* [WORK INSTRUCTION]
Answer these questions from the text on Land-based learning below:
1. What research methodology did Jebunnessa Chapola use?
2. In which city did she learn about diverse newcomer settler communities?
3. How many years of community activities did the research follow?

* [SELECTED TEXT]
The purpose of the course was to expose students to different scientific perspectives and encourage them to challenge their beliefs about what science is, what it means to “think scientifically”, how to listen and observe and the validity of the immeasurable.
The opportunity to experience land-based learning, and to have the flexibility and freedom to discuss and reflect on perspectives that were different than their own had a remarkable impact on the students.
Faculty presenter Jebunnessa Chapola (General Education) recounts key insights from her doctoral dissertation and the implications of her findings for offering a new way forward regarding Indigenization
What I presented was my doctoral dissertation. This piece of scholarship tells the story of my racialized settler woman’s transformative journey toward making relationships with Indigenous and non-Indigenous communities, reconciliation and mutual empowerment through the community in Canada. My work considers how Indigenous Land-based learning became healing and empowering for me as a newly arrived settler woman of colour, learning about my positioning on the stolen Indigenous Lands of treaty six territories. It recounts the journey of migrating from one colonial Land to another, building a family and new community networks, and learning about Indigenous histories, cultures, Land-based learning, and diverse newcomer settler communities in Saskatoon, Canada. I also discuss how collaborative learning has supported taking responsibility for understanding the meaning of Land in solidarity with Indigenous and newcomer communities through involvement in a community garden project, community radio show, and various cultural community activities.
Using decolonial feminist relational autoethnography as my research methodology, I discuss my quest to challenge everyday racism and colonial practices ingrained in the daily lives of newcomer Canadians. Following 12 years of community activities in Treaty 6 and 7 territories, this research emphasizes a key lesson from my life journey: the need to be responsible for understanding the Indigenous meaning of Land to create belongingness with the Land and its original peoples while resisting the assimilationist forces impacting Indigenous and newcomer communities through their unique histories, despite the orchestrated biases operating through colonialist structures.
I conclude with the hope that the analysis of decolonial, collaborative learning stories and connections with the Land may help other non-Indigenous communities build meaningful relationships with the Land and Indigenous communities. We have only one job now: to protect this Land, water, and environment. We need to pay attention to the contemporary indigenous resistance movements, food sovereignty and Land-based pedagogy. That is only possible by valuing Indigenization through teachings in all levels of education and informal learning spaces around the communities.

* [GIVEN INFORMATION]
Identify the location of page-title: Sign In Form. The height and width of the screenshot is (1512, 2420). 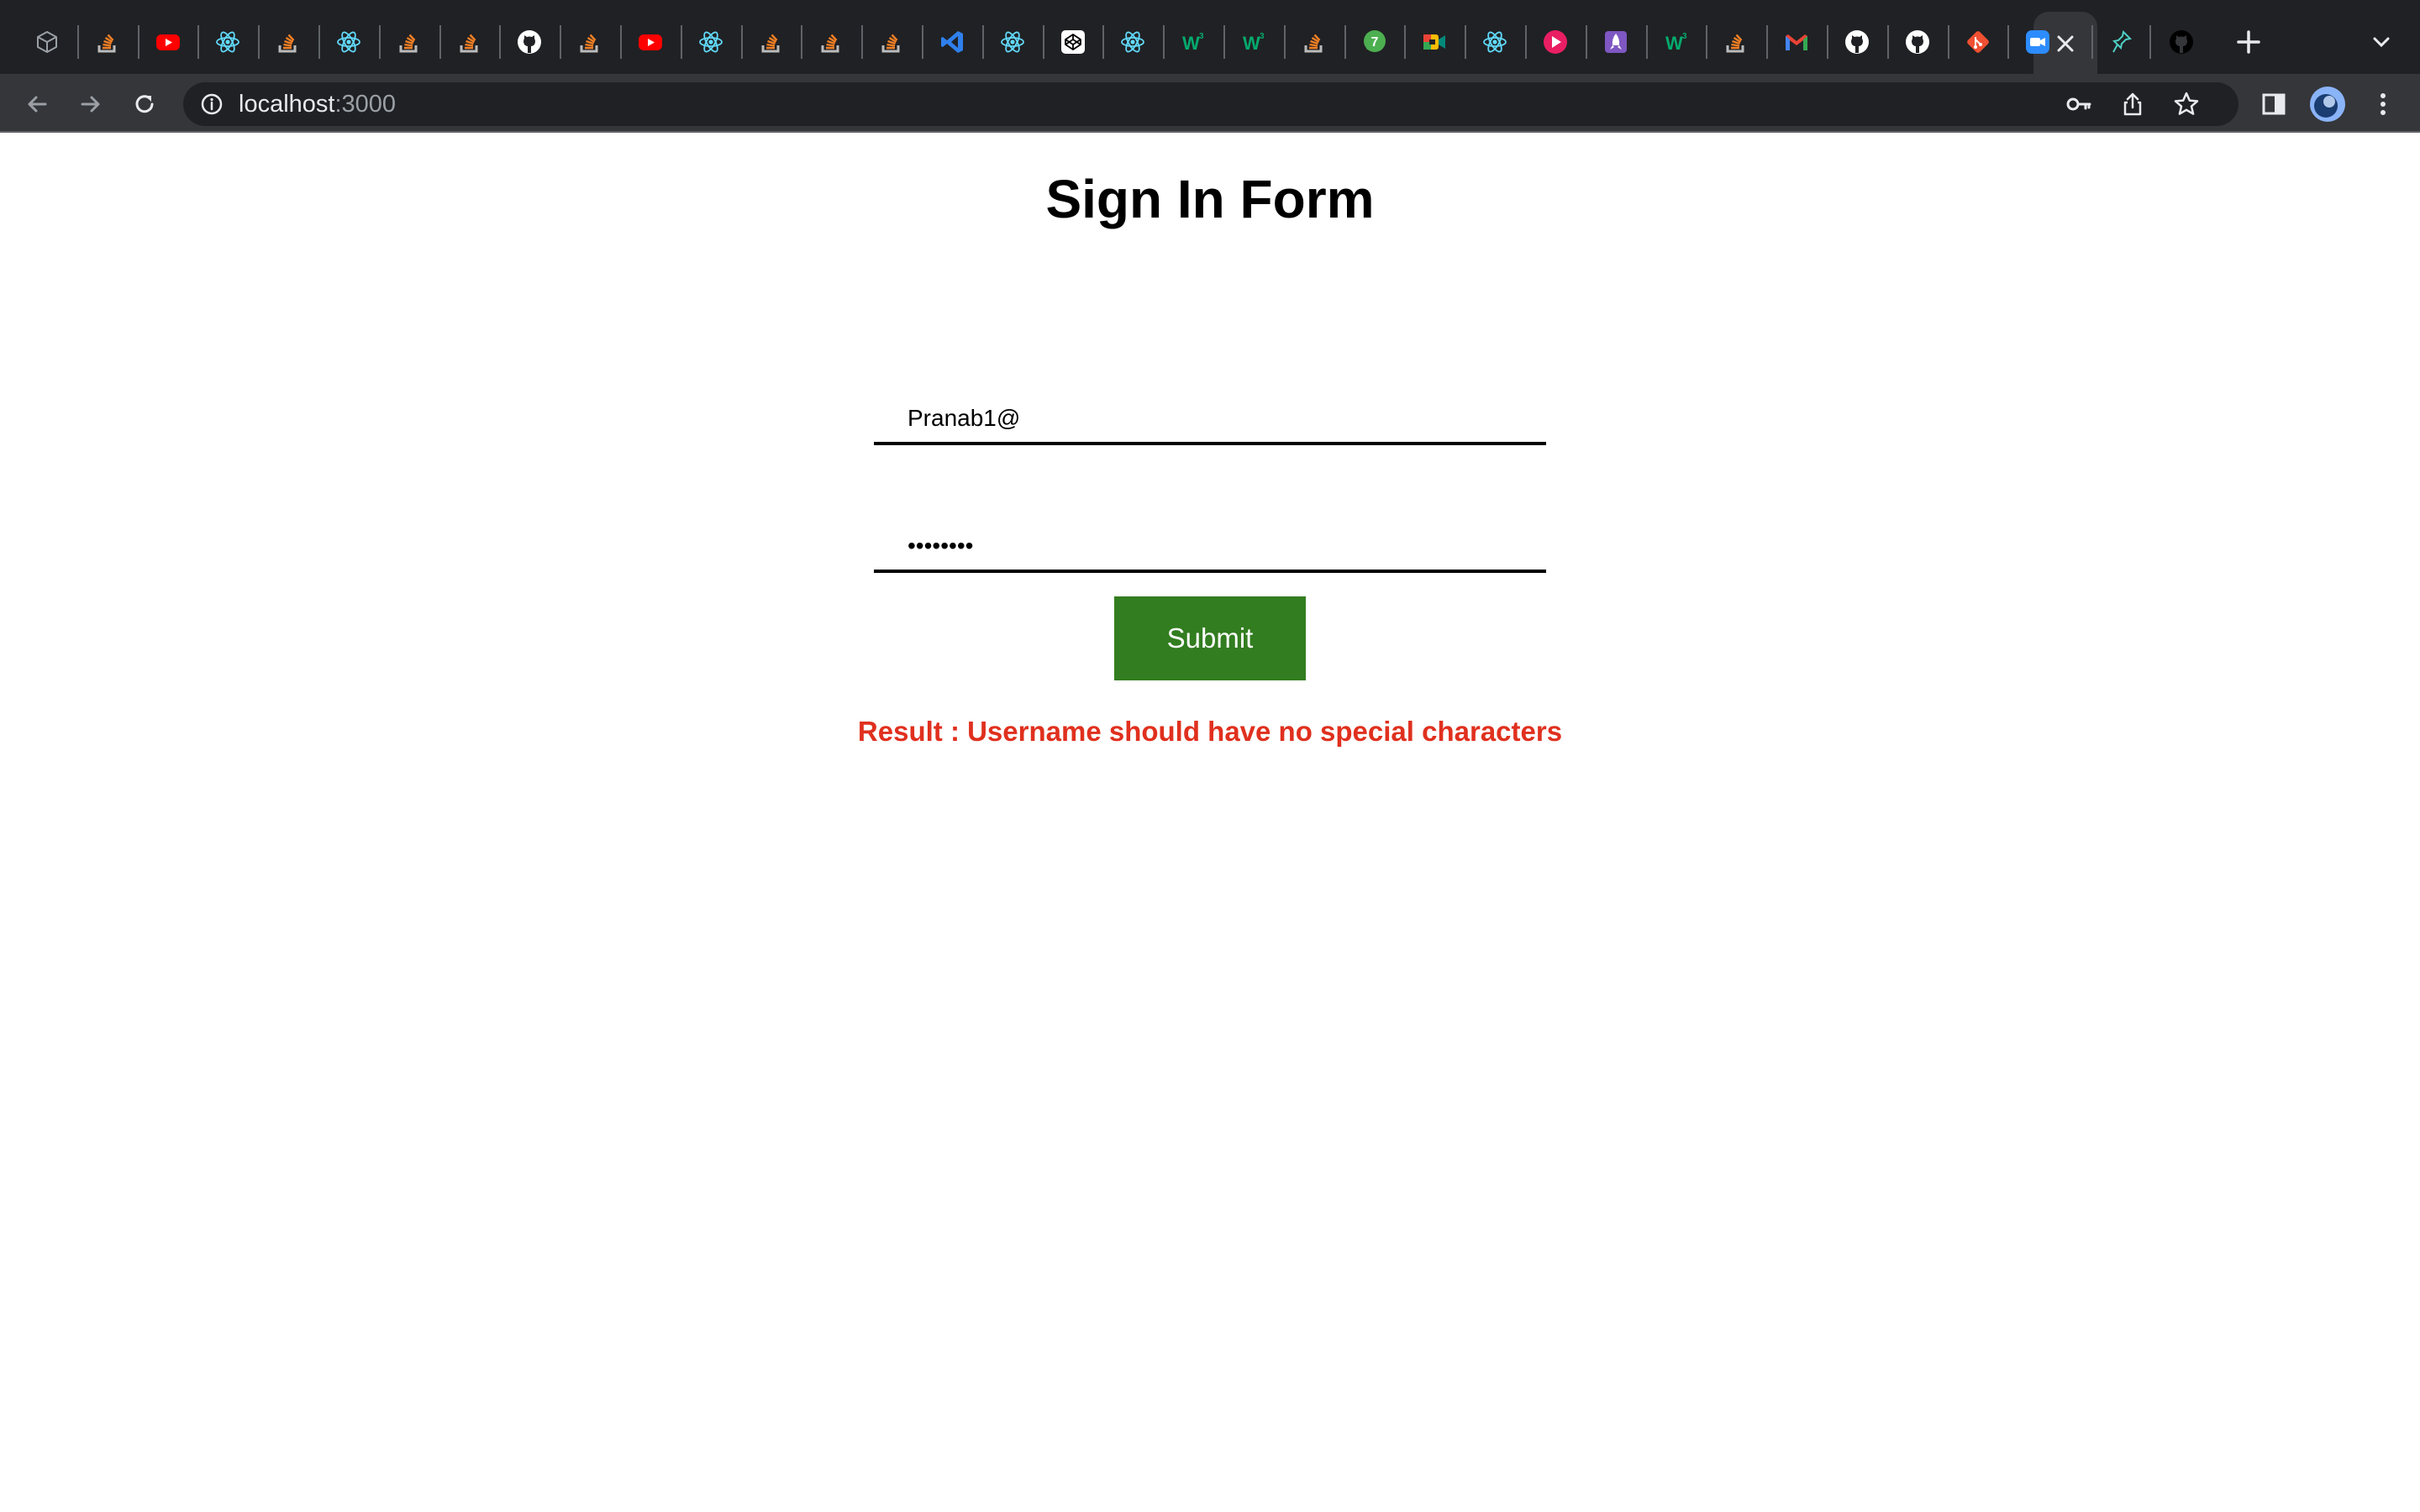
(1210, 199).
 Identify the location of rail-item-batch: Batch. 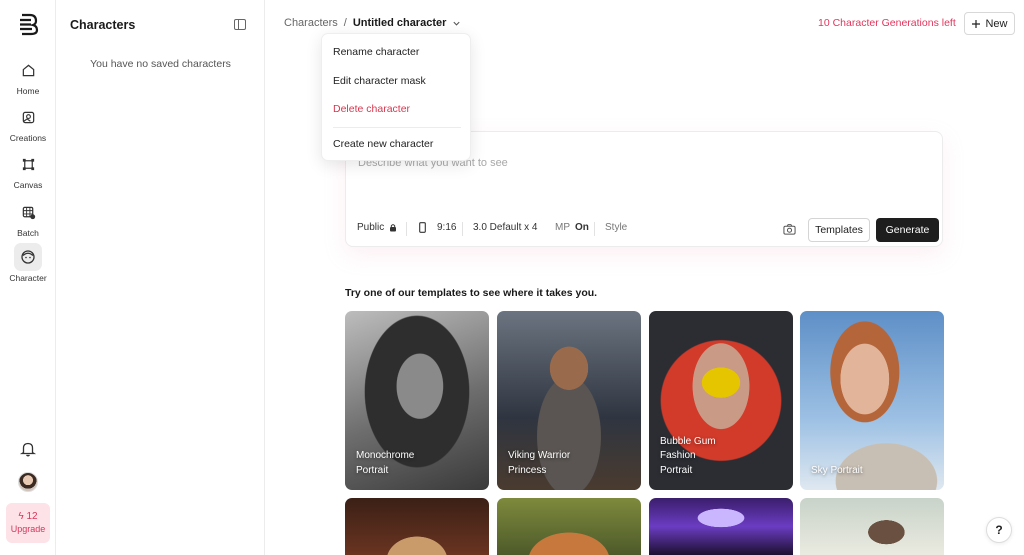
(28, 220).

* [OUTPUT OF THE EXERCISE]
1. Decolonial feminist relational autoethnography.
2. Saskatoon, Canada.
3. 12 years.